From: Christopher Faulet <cfaulet@haproxy.com>
Date: Mon, 3 Jun 2024 15:46:16 +0000 (+0200)
Subject: BUG/MEDIUM: h1-htx: Don't state interim responses are bodyless
X-Git-Tag: v3.1-dev1~76
X-Git-Url: http://git.ipfire.org/?a=commitdiff_plain;h=7c84ee71f77616f569081060d81455c137fc13f5;p=thirdparty%2Fhaproxy.git

BUG/MEDIUM: h1-htx: Don't state interim responses are bodyless

Interim responses are by definition bodyless. But we must not set the
corresponding HTX start-line flag, beecause the start-line of the final
response is still expected. Setting the flag above too early may lead the
multiplexer on the sending side to consider the message is finished after
the headers of the interim message.

It happens with the H2 multiplexer on frontend side if a "100-Continue" is
received from the server. The interim response is sent and
HTX_SL_F_BODYLESS_RESP flag is evaluated. Then, the headers of the final
response are sent with ES flag, because HTX_SL_F_BODYLESS_RESP flag was seen
too early, leading to a protocol error if the response has a body.

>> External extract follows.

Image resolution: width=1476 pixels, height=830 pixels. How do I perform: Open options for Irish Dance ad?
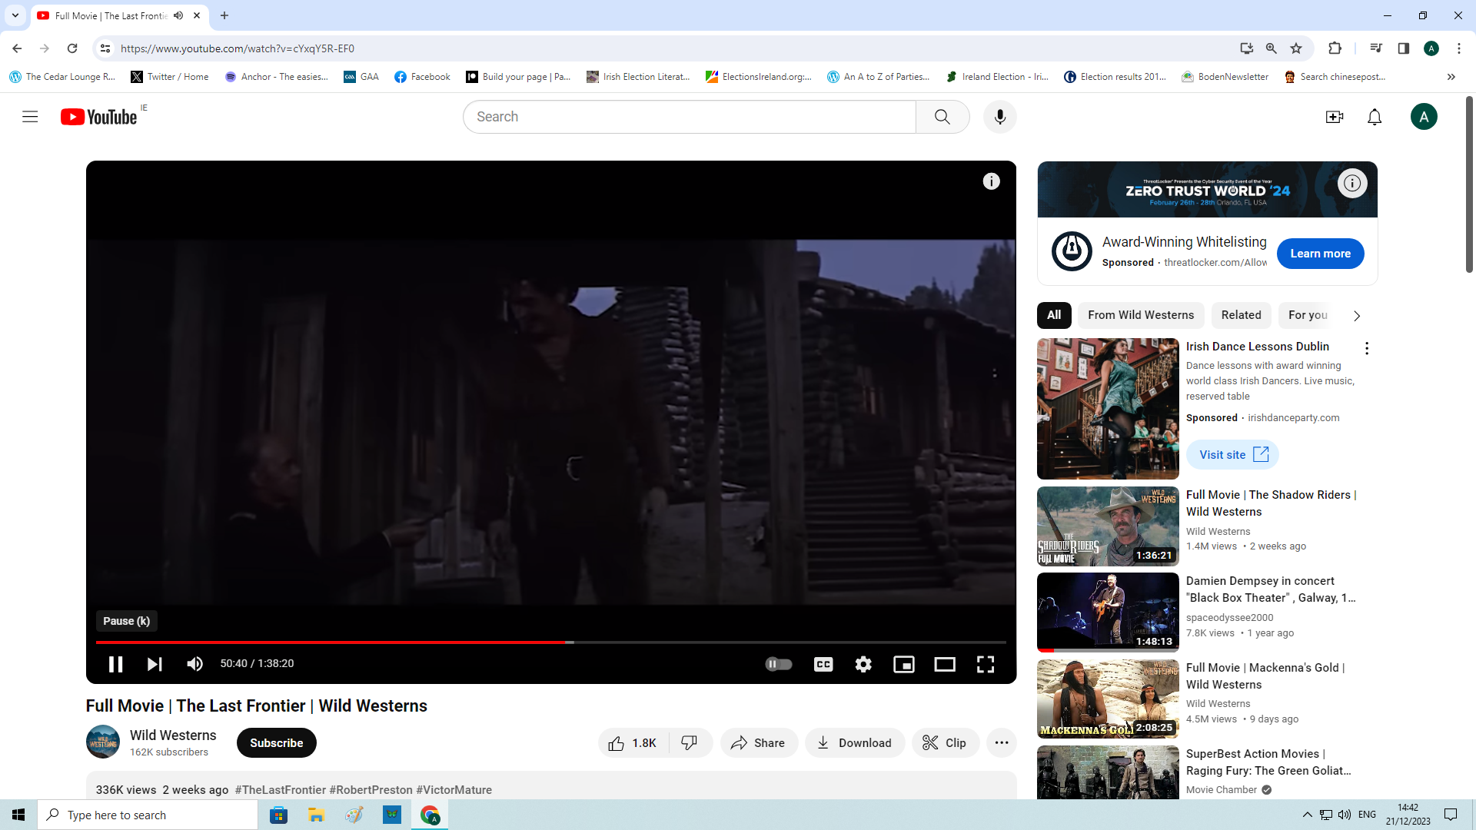pos(1367,348)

Thanks to grembo for this analysis.

This patch should fix the issue #2587. It must be backported as far as 2.9.
---

diff --git a/src/h1_htx.c b/src/h1_htx.c
index f4f13fc129..562c0f2b6f 100644
--- a/src/h1_htx.c
+++ b/src/h1_htx.c
@@ -295,7 +295,8 @@ static int h1_postparse_res_hdrs(struct h1m *h1m, union h1_sl *h1sl, struct htx
 		/* Responses known to have no body. */
 		h1m->flags |= H1_MF_XFER_LEN;
 		h1m->curr_len = h1m->body_len = 0;
-		flags |= HTX_SL_F_BODYLESS_RESP;
+		if (code >= 200)
+			flags |= HTX_SL_F_BODYLESS_RESP;
 	}
 	else if (h1m->flags & (H1_MF_CLEN|H1_MF_CHNK)) {
 		/* Responses with a known body length. */